Bristol Myers Squibb has received the US Food and Drug Administration (FDA) approval for Opdivo (nivolumab) to treat a type of esophageal squamous cell carcinoma (ESCC).

The US regulatory agency has indicated Opdivo for the treatment of patients with unresectable advanced, recurrent or metastatic ESCC after prior fluoropyrimidine- and platinum-based chemotherapy. FDA has also granted priority review designation for the drug.

In addition, the FDA recommended dosage for Opdivo, which includes 240 mg IV infusion over 30 minutes every two weeks or 480 mg IV infusion over 30 minutes every four weeks.

Bristol Myers Squibb general manager and US oncology, immunology, cardiovascular head Adam Lenkowsky said: “Many cases of esophageal cancer are diagnosed at the advanced stage, when the disease could have a significant impact on a patient’s health.3 Treatment options can be limited once patients with advanced esophageal squamous cell carcinoma progress.
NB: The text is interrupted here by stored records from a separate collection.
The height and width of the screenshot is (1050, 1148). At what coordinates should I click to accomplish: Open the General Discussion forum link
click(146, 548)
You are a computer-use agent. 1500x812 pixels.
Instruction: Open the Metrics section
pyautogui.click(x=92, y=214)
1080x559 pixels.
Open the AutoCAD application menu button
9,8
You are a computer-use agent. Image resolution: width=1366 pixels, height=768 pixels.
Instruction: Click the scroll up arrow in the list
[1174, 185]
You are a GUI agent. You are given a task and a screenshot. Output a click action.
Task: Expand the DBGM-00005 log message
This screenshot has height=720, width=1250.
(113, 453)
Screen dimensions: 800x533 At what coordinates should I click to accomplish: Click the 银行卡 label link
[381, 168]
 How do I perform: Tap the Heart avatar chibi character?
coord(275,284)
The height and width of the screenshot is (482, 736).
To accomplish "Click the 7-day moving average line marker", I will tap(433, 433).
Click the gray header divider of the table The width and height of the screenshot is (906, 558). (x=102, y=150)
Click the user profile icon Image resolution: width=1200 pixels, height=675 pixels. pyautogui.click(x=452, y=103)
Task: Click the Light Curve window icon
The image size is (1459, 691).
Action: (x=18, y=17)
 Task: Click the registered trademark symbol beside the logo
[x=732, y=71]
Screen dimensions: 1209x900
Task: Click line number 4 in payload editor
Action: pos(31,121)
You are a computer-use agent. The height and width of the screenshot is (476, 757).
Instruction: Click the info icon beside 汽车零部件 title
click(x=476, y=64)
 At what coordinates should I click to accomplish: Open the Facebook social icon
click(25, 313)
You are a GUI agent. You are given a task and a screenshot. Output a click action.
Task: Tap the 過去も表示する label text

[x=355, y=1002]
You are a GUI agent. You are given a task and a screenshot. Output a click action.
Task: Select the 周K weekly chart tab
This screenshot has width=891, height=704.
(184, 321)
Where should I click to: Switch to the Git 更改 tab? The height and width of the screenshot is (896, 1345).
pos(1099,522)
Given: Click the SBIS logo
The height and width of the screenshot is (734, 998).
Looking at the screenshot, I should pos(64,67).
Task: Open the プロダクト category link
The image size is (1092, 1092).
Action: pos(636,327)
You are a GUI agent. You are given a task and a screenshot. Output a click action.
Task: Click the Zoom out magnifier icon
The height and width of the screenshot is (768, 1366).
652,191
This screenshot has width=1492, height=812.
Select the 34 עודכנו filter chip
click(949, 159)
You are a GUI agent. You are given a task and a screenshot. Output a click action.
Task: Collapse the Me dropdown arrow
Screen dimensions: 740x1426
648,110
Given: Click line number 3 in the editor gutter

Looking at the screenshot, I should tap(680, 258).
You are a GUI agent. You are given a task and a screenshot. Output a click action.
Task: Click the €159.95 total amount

The approval of Opdivo as a new treatment option for previously treated patients with advanced esophageal squamous cell carcinoma, regardless of PD-L1 expression, highlights our commitment to providing new options to address the unmet needs of patients and brings us another step closer to understanding the full potential of immunotherapy for gastrointestinal cancers.”

The FDA approval for Opdivo is based on Phase 3 ATTRACTION-3 clinical trial

Bristol Myers Squibb said that the FDA approval is based on the Phase 3 ATTRACTION-3, a multicentre, randomised, active-controlled, open-label clinical trial that evaluated Opdivo compared to taxane chemotherapy.

The major efficacy outcome measure for the clinical study was overall survival (OS), and additional efficacy outcome measures include overall response rate (ORR) and progression-free survival (PFS) as assessed by the investigator using RECIST v1.1 and duration of response (DOR).

In the clinical study, Opdivo showed superior OS than taxane chemotherapy. The serious adverse reactions occurred in patients receiving Opdivo include pneumonia, esophageal fistula, interstitial lung disease and pyrexia.

The fatal adverse reactions include interstitial lung disease or pneumonitis, pneumonia, septic shock, esophageal fistula, gastrointestinal haemorrhage, pulmonary embolism, and sudden death. The most common adverse reactions were rashes and decreased appetite.

The company said that Opdivo marks the first approved immunotherapy for ESCC regardless of tumour PD-L1 expression level.